- Born: June 19, 1844 England
- Died: September 9, 1914 (aged 70)
- Buried: Limerick Church Burial Ground
- Allegiance: United States of America
- Branch: United States Army
- Rank: Sergeant
- Unit: 90th Regiment Pennsylvania Volunteer Infantry - Company I
- Conflicts: First Battle of Rappahannock Station
- Awards: Medal of Honor

= Charles Breyer (soldier) =

English soldier (1844–1914)

Sergeant Charles Breyer (June 19, 1844 to	September 9, 1914) was an English soldier who fought in the American Civil War. Breyer received the country's highest award for bravery during combat, the Medal of Honor, for his action during the First Battle of Rappahannock Station in Virginia on 23 August 1862. He was honored with the award on 8 July 1896.

==Biography==
Breyer was born in England on 19 June 1844 and enlisted into the 90th Pennsylvania Volunteer Infantry at Philadelphia, Pennsylvania.
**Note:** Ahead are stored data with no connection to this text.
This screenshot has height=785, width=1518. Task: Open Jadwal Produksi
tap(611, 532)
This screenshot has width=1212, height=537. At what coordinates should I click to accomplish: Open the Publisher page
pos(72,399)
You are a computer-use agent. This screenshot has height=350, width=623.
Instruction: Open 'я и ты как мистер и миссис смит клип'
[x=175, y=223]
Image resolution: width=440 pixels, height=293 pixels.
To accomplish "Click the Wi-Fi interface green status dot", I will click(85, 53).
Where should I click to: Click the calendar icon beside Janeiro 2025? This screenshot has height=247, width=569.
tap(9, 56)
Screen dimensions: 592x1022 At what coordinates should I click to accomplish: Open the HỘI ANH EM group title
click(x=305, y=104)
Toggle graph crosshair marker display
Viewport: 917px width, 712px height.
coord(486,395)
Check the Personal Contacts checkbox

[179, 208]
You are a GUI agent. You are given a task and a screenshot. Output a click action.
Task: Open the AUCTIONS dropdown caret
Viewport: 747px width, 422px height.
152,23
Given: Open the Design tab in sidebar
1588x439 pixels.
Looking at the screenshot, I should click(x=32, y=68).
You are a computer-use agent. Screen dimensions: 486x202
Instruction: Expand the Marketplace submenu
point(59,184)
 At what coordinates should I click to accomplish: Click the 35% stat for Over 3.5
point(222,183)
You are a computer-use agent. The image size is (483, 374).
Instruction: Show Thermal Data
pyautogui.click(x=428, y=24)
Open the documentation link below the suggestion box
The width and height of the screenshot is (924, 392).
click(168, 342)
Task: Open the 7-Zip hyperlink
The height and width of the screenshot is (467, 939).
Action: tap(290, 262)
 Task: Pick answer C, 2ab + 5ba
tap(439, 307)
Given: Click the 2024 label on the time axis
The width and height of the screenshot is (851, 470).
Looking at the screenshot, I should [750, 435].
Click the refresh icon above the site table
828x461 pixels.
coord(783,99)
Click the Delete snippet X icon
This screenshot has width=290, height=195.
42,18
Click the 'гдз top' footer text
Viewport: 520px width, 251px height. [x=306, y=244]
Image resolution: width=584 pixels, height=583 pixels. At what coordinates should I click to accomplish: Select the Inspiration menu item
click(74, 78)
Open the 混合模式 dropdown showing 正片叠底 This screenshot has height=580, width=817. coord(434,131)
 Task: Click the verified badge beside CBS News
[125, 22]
He died on 9 September 1914 and his remains are interred at the Limerick Church Burial Ground in Pennsylvania.

==Medal of Honor citation==

Voluntarily, and at great personal risk, Bryer picked up an unexploded shell and threw it away, thus doubtless saving the life of a comrade whose arm had been taken off by the same shell.